The 17,797-foot (5,425-meter) mountain just 45 miles (about 70 kilometers) southeast of Mexico City and known affectionately as “El Popo,” has been belching for days, dusting towns and crops in Puebla in a super-fine ash.
“When nothing is happening we worry,” said a cheerful Viridiana Alba, who has been selling flowers in Amecameca’s central plaza for 25 years. “El Popo,” as the volcano is affectionately known, rises directly across from her stand.

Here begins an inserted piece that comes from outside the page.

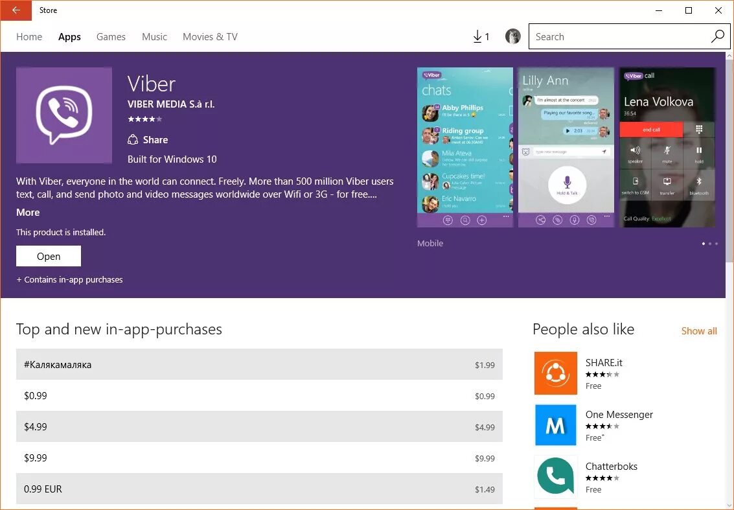Select the #Калякамаляка in-app purchase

“We know that right now it’s releasing smoke, that’s freeing the energy that it holds,” she said. Ash still rests on the awning that shades her plants from when the wind blew her way last weekend. The town was shaken by the volcano’s tremors, but as long as the ash remains light she believes it will help her plants.
Winds have blown a large plume of ash east over Puebla and Veracruz states and eventually the Bay of Campeche and beyond.

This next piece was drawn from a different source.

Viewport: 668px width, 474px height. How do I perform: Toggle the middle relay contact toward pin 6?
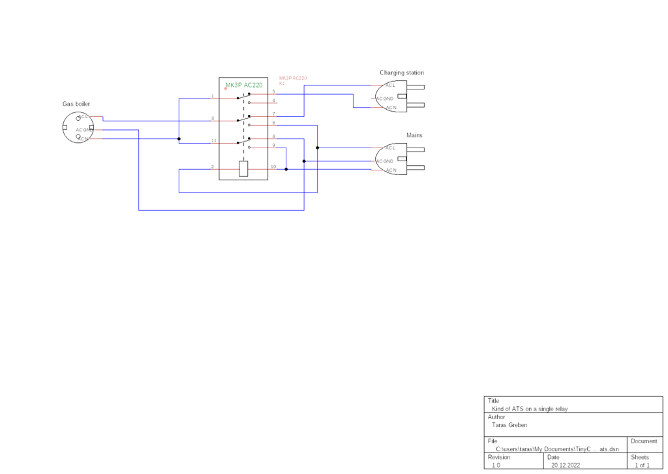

Mexico’s National Center for Prevention of Disasters said in its report Tuesday that small domes of lava continued forming inside the crater that were then being destroyed by small and moderate explosions. It advised that people living in communities near the volcano would likely continue those explosions over the coming days and weeks.
Three days ago “my house shook almost all night, it was amazing,” said Arturo Benítez, a former local official. “The sound of the volcano was strong, it resembled a lit boiler and a lot of ash fell, but then suddenly on this side it settled down.”

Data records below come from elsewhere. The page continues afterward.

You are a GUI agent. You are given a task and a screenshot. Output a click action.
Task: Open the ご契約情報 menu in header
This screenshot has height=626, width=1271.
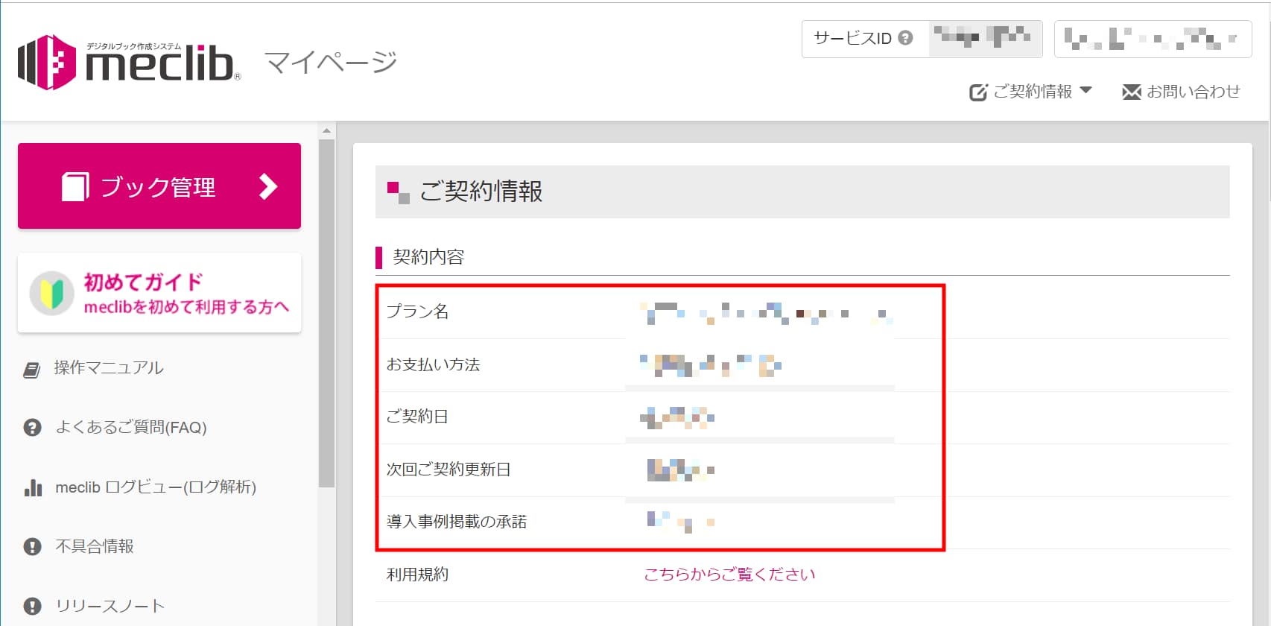[x=1033, y=92]
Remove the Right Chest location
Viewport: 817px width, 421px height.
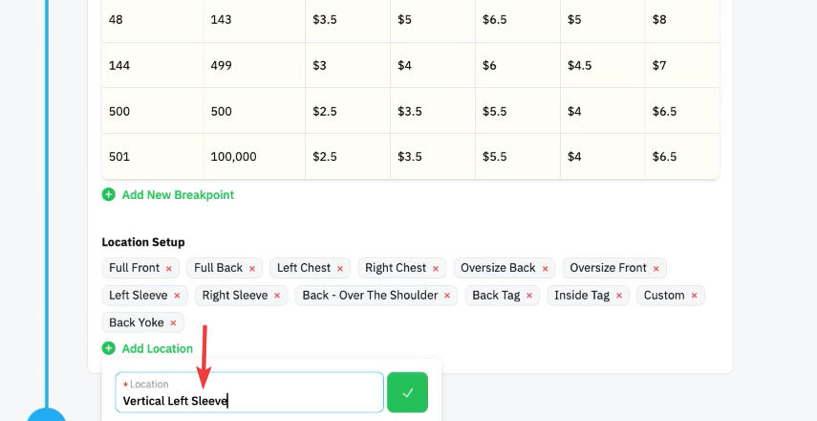point(436,269)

That was Sunday, when authorities raised the alert level, while maintaining there is not current risk to the population.
No evacuations have been ordered, but authorities have been driving evacuation routes, preparing some shelters and doing simulation drills.
In Amecameca, police handed out pamphlets with tips on being prepared in case the volcano’s activity increased. The pamphlet recommended having important documents at hand, a full gas tank, masks and towels to dampen if residents had to leave in a hurry.
Most residents already know, especially those who remember an eruption in 1997 that “darkened the sky, thundered … and a muddy rain fell,” Benítez said.
“The pyroclastic cloud came to Amecameca and it was chaos, everyone wanted to leave then and it was tremendous,” he said.
The only time Popocatepetl triggered a red alert on the government’s stoplight-style system since emerging from decades of dormancy in 1994 was in 2000. The volcano’s last major eruption was more than 1,000 years ago.
The activity this time has so far not been significant for locals, but the localized impacts could be real for residents on one side of the volcano while everything is normal on the other.
Benítez who worked years ago as a photographer with federal authorities monitoring the volcano said he thought coverage in recent days had been a bit exaggerated. “It’s not that bad, except if they know something we don’t know, because the activity has lessened.”
President Andrés Manuel López Obrador too downplayed the situation Tuesday.
“We are going to be watching and if there’s anything we’re going to inform,” he said. “But we feel like there isn’t going to be a problem.”